**Detalhes do problema:**
Transcreva sem alterações o trecho do excerto para leitura que começa em "Conclui, no sentido" e termina em "arguidas na contestação.".

Conclui, no sentido da improcedência da acção e, por tal via, pela sua consequente absolvição do pedido.

Por despacho de fls. 118 e 119, datado de 20/03/2017, nos termos dos artigos 3º, nº. 3 e 6º, ambos do Cód. de Processo Civil, determinou-se a notificação da Autora para se pronunciar, querendo, no prazo de 10 dias, sobre as excepções arguidas na contestação.

Notificada, veio a Autora pronunciar-se sobre as excepções deduzidas - cf., fls. 122 a 125 -, negando a existência de nulidade principal por ineptidão da petição inicial, que existe dolo ou culpa grave na actuação do Réu, pelo que o prazo prescricional é de 20 anos, nos termos do artº. 309º, do Cód. Civil e negando a existência de qualquer abuso de direito Conclui, pela improcedência das excepções deduzidas, devendo os autos prosseguir os seus ulteriores trâmites.

Fixado o valor da causa e dispensada a realização de audiência prévia, foi indeferida a suscitada nulidade principal por ineptidão da petição inicial, saneados os autos, relegada para final o conhecimento da excepção peremptória de prescrição e fixados o objecto de litígio e os temas de prova.

Foram, ainda, apreciados os requerimentos probatórios e designada data para a audiência final.

Foi realizada a audiência de julgamento, conforme resulta da acta de fls. 155 e 156, com observância do formalismo legal, após o que foi proferida sentença com o seguinte dispositivo: “Pelo exposto, decido julgar improcedente a acção e, consequentemente absolvo a ré do pedido formulado pela Autora. Custas pelos AA. Notifique e registe”.

Inconformada com o decidido, a Autora interpôs recurso de apelação, em 16/10/2017, por referência à decisão prolatada.

Conforme Acórdão da Relação de Lisboa, datado de 07/02/2019 - cf., fls. 374 a 425 -, foi decidido: 1.

**Dados fornecidos:**
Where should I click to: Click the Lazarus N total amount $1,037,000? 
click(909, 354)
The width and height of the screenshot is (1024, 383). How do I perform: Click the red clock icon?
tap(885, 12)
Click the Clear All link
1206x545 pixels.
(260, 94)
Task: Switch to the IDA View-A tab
---
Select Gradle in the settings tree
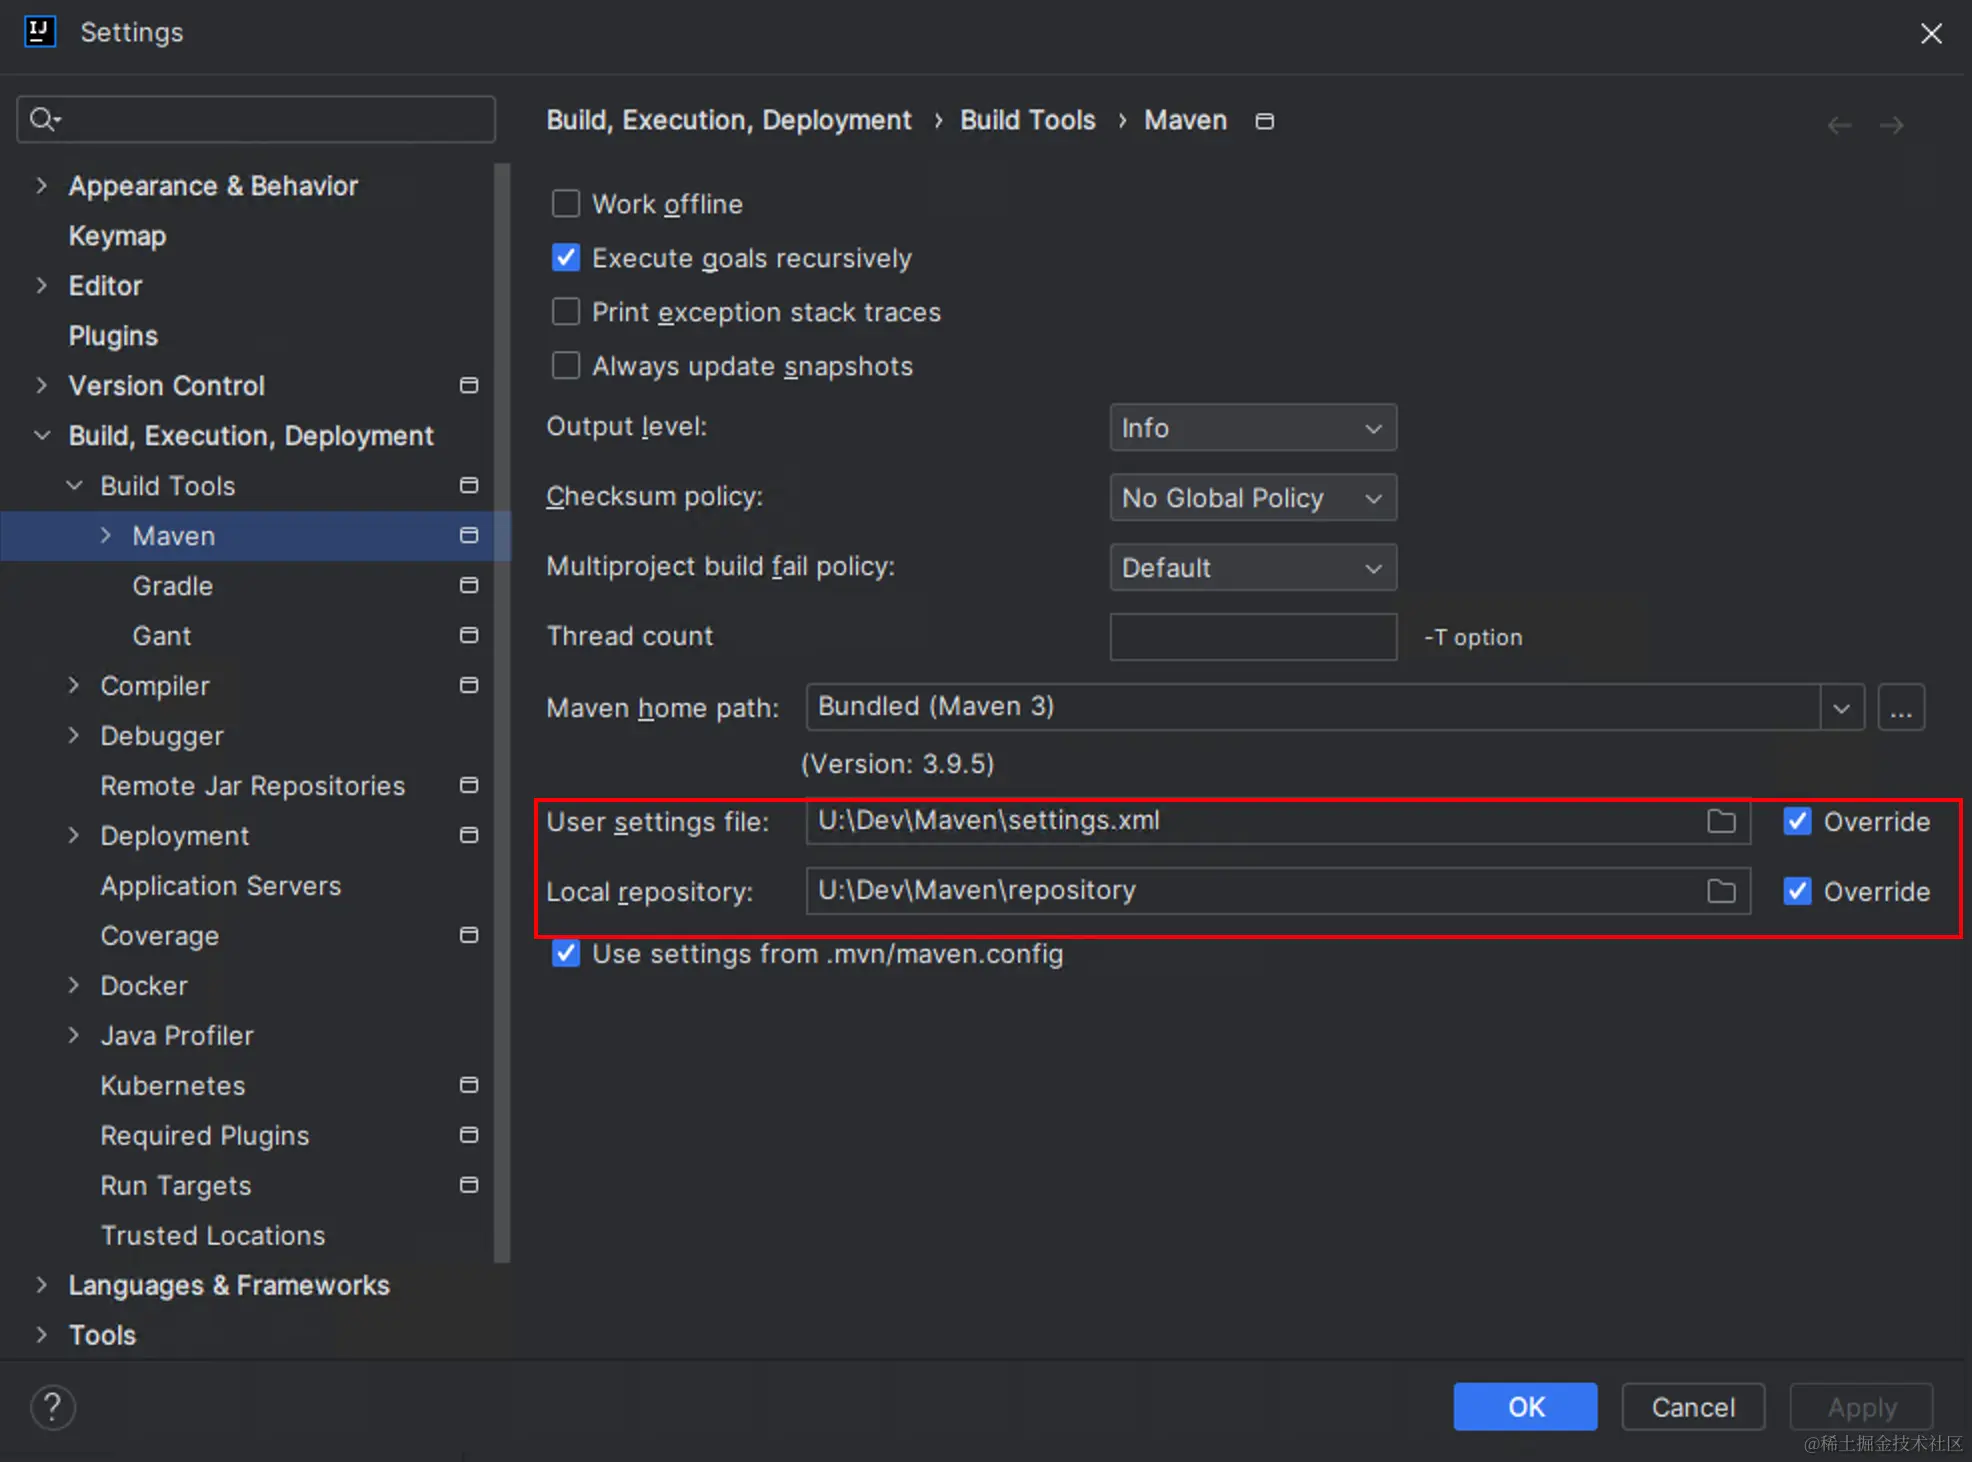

**Resultado final:**
Conclui, no sentido da improcedência da acção e, por tal via, pela sua consequente absolvição do pedido.

Por despacho de fls. 118 e 119, datado de 20/03/2017, nos termos dos artigos 3º, nº. 3 e 6º, ambos do Cód. de Processo Civil, determinou-se a notificação da Autora para se pronunciar, querendo, no prazo de 10 dias, sobre as excepções arguidas na contestação.